Figure 10. New proposed blade.

The new blade has a pleat: in the internal part it is like the current blade (with the same angle),
but since the middle of the front line it has a bigger angle.

4.2 Cinematic analysis of the new blade

In order to study the wear the authors have assumed that the wear occurs, mainly, during the
Phase 3 (final mixing of concrete before unloading for complete homogenization of the mix) that
is the more important phase of mix process in terms of power absorption. According to the
mentioned models, in the Phase 3 the slurry can be modeled as Bingham fluid so that the wear, in
the extreme part of blades, is due, mainly, to tangential actions of the fluid.
Therefore the new blade with different angles are proposed and an cinematic analysis is carried on
and compared to the actual one.
The characteristic of the new blade is that they have a lower peripherical speed that means lower
viscous force acting on the blades and lower wear.
The origin of Cartesian axis is choice in the center of the mixer, the mixer analyzed has
one star and the cinematic analysis is carried on for one blade. The blade is represented by the line
of its front and in order to evaluate the speed along the blade, five point have been considered. In
the following figures are showed results for a blade with one of the proposed new angle.
Figure 11 shows trajectories of the actual and the proposed blade in 5 different points of the front
line .

(a) (b)

Figure 11. Trajectories of the actual (a) and the proposed blade (b) in 5 different points of the
front line.

(a) (b)

Figure 12. Speed of the actual (a) and the proposed blade(b) in 5 different points of the front line .

Figure 12 shows the speed of actual and proposed blade in five different points of the
front line and Figure 13 the speed along the frontline.
The speed is lower in the extreme of the proposed blade compare to the actual blade; for this
reason some prototype blades are made forecasting a better resistance wear because a lower
viscous force.

(a) (b)

Figure 13. Speed of the actual (a) and the proposed blade (b) along the line defining the blade.

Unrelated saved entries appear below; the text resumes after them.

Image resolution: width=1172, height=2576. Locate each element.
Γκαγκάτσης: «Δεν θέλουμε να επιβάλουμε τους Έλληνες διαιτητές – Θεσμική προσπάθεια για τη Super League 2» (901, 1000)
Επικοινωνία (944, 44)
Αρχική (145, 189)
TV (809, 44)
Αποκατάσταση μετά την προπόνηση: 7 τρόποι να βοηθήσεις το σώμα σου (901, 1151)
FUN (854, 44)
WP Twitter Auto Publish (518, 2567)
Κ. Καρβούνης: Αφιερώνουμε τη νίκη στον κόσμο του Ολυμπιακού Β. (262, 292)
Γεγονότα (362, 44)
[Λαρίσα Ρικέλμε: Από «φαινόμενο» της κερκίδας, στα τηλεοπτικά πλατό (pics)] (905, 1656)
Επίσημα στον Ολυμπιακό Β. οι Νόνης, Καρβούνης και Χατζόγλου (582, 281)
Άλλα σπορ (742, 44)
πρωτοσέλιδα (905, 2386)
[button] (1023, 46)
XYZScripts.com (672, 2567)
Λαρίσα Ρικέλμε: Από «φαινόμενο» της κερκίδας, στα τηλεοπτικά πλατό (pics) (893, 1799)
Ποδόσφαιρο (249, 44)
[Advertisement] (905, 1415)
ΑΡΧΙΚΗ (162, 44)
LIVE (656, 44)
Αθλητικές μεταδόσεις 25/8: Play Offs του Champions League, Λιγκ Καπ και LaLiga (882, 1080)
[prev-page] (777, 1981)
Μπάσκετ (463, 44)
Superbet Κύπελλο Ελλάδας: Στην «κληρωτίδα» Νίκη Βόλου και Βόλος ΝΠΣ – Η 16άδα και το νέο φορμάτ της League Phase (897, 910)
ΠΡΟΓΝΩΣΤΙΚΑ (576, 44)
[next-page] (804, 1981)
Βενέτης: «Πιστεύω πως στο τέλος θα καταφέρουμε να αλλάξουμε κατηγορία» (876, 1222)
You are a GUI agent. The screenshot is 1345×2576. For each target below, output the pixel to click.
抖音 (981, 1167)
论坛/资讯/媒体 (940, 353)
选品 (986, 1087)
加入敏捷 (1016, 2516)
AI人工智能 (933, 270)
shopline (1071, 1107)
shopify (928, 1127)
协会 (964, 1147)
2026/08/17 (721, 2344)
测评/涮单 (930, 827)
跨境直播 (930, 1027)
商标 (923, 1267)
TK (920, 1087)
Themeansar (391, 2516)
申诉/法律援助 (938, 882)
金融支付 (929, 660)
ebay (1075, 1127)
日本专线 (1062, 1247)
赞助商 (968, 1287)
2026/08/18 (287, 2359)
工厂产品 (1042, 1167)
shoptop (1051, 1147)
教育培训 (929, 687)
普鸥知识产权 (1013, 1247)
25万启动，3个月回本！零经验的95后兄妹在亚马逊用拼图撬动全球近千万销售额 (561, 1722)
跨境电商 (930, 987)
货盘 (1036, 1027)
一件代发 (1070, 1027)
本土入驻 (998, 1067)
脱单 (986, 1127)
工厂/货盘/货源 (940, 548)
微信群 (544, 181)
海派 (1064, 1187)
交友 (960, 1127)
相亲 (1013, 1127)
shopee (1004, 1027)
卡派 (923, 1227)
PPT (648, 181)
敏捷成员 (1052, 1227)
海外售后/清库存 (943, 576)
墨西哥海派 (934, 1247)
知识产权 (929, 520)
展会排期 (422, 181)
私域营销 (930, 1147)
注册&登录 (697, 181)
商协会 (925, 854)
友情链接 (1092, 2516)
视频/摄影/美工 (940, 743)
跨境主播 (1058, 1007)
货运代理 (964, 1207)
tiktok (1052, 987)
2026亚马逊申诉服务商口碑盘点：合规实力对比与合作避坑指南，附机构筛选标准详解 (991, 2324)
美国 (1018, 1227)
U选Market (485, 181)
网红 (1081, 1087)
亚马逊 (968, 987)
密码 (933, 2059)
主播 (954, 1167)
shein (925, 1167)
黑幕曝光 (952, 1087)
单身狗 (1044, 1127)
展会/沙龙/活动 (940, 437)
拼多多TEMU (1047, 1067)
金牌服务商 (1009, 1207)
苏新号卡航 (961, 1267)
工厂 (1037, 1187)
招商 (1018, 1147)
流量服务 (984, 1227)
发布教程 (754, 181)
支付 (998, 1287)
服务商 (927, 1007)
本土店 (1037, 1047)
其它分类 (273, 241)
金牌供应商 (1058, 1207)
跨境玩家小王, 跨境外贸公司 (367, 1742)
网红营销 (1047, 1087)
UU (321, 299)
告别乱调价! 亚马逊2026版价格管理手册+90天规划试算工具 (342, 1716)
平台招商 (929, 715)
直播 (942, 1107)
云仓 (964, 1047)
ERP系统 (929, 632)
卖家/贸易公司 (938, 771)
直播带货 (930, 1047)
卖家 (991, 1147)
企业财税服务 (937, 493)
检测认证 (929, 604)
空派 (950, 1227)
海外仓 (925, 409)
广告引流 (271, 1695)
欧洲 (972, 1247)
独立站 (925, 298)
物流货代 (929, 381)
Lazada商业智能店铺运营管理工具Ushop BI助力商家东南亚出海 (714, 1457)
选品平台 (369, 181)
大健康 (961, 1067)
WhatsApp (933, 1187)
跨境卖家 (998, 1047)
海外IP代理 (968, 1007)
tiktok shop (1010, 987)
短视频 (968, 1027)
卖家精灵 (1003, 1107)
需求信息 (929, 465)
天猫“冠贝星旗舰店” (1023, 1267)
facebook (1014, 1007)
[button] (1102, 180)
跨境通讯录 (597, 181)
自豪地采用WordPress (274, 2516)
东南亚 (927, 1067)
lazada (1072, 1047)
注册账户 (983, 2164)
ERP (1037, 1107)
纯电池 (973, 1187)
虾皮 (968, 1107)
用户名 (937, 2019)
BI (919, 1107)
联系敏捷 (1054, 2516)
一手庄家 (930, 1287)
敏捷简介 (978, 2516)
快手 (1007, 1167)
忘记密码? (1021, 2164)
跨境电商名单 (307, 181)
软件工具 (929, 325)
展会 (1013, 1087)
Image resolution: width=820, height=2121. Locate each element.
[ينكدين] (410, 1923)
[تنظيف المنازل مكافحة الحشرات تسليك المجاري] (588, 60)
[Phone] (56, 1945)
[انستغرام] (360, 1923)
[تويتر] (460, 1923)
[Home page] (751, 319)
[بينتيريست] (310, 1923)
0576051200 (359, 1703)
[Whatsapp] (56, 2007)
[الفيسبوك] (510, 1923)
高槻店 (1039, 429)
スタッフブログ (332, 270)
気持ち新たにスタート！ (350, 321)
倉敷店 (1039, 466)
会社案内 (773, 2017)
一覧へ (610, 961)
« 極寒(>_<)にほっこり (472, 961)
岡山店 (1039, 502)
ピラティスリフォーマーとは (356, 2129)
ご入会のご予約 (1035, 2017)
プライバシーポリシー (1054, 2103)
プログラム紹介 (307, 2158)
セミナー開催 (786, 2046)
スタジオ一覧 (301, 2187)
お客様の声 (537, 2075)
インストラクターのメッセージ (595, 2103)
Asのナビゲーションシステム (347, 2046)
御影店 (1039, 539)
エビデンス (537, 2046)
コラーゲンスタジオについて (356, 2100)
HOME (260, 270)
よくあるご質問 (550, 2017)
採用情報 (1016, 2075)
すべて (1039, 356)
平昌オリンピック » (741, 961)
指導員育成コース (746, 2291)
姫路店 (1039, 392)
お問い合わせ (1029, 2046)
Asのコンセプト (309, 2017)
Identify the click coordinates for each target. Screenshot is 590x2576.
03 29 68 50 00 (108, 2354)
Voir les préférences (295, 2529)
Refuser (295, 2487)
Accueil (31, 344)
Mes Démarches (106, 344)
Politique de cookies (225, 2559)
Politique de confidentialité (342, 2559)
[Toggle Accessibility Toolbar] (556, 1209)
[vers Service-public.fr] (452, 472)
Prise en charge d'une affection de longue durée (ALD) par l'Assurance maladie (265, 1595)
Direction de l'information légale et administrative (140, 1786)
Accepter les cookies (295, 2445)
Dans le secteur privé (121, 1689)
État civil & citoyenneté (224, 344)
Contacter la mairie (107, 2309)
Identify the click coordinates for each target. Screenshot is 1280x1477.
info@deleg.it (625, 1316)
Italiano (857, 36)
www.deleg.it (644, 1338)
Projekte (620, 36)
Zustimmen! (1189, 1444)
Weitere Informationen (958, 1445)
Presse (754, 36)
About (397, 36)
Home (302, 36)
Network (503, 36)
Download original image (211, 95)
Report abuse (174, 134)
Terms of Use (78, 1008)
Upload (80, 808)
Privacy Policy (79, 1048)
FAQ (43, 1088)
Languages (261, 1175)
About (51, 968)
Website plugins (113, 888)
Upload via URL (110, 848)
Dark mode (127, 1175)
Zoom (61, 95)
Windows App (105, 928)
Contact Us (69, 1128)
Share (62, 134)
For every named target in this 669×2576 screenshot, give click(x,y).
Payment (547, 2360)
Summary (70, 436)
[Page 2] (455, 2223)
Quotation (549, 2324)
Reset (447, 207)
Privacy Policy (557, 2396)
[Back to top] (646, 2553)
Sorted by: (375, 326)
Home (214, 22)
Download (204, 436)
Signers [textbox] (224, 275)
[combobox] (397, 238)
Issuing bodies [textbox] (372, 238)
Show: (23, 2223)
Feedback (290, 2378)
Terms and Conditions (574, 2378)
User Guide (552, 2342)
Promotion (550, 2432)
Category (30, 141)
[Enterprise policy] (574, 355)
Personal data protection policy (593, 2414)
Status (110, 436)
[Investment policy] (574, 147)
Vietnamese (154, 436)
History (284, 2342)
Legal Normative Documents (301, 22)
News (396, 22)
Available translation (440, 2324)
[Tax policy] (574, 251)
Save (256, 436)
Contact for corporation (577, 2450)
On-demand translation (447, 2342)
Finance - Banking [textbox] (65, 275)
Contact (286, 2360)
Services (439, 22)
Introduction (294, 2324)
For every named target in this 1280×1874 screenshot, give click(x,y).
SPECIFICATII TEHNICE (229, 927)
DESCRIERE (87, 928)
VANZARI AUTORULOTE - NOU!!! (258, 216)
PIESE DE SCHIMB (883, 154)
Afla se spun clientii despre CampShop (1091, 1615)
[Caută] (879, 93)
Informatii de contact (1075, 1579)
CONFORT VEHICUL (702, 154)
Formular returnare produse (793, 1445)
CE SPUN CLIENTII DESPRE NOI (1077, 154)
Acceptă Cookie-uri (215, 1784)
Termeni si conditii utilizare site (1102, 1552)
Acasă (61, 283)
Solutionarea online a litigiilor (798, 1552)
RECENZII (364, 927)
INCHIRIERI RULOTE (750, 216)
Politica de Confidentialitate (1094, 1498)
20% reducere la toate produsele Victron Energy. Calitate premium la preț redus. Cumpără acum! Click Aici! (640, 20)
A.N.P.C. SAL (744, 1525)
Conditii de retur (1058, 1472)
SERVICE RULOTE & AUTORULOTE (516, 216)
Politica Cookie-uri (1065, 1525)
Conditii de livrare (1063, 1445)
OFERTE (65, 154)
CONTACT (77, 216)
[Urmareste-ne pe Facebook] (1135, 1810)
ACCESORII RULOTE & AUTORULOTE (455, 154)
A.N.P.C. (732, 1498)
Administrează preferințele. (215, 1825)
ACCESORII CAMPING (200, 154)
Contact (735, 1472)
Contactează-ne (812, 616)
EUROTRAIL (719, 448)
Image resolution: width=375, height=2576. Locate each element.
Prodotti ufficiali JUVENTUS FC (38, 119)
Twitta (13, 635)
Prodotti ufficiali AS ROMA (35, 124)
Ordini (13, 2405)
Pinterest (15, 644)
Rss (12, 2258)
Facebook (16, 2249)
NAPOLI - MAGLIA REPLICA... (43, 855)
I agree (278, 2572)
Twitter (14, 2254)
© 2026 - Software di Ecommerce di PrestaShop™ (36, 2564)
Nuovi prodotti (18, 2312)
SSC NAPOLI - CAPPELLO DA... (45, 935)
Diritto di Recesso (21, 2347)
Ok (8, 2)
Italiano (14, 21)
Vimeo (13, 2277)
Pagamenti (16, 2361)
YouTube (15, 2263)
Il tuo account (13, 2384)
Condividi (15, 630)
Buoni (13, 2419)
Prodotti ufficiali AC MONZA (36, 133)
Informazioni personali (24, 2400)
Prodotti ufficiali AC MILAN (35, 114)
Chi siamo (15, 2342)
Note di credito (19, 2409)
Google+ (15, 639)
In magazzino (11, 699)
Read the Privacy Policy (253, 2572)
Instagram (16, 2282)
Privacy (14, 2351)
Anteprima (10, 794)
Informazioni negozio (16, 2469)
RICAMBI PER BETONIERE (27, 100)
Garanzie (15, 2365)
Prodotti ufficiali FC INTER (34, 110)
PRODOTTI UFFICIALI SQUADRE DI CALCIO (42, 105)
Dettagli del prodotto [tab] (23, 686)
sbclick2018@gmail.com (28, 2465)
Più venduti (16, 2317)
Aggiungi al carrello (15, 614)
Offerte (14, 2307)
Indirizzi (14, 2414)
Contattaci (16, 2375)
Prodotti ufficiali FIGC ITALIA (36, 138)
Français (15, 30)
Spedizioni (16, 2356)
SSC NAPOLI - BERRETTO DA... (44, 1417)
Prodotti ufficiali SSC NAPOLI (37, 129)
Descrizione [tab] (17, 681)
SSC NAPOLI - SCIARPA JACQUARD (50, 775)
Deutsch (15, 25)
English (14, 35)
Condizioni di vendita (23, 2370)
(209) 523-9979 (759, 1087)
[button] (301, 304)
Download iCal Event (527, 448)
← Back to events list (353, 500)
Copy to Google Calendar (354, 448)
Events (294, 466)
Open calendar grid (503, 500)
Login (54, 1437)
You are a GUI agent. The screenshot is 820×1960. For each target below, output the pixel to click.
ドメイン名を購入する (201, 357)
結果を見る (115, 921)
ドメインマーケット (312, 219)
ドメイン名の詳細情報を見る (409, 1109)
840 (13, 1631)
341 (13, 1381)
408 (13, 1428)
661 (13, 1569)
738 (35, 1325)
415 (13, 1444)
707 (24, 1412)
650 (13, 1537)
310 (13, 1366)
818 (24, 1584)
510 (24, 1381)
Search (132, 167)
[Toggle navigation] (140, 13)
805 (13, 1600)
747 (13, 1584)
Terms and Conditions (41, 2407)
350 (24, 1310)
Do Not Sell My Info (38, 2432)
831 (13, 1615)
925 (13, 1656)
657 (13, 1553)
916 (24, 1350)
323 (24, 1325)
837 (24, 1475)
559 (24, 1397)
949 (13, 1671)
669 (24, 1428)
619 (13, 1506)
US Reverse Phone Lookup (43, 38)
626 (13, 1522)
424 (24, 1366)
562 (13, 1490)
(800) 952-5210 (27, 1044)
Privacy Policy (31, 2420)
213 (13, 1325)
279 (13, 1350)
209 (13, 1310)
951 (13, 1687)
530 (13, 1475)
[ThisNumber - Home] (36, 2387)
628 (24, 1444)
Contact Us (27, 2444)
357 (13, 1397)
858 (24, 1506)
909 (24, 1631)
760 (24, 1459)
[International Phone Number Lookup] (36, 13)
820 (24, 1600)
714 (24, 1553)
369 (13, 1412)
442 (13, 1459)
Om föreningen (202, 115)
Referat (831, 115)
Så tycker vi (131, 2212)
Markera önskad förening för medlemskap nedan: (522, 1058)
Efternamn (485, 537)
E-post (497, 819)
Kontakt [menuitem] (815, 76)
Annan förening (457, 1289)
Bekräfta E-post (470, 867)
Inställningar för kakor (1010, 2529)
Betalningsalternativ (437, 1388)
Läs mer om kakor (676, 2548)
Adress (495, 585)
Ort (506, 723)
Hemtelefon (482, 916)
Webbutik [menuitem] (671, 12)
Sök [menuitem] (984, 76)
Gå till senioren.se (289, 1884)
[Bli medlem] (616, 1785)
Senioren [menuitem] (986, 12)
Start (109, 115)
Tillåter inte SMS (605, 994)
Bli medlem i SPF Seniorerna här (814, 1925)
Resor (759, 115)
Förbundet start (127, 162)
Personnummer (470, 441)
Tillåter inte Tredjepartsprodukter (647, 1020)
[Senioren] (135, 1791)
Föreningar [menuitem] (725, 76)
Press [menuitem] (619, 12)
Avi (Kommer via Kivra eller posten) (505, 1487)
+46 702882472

On the cinematic analysis some prototype blades are made and an experimental test campaign
is began in order to evaluate resistance wear and unloading time.
Until now, measures of wear and of unload times show encouraging results: the new blades have
a higher wear resistance and unload time shorter respect to the actual ones.
The result of experimental test will be useful for to set up a model of blades wear in order to
choose the best angle for the pleat.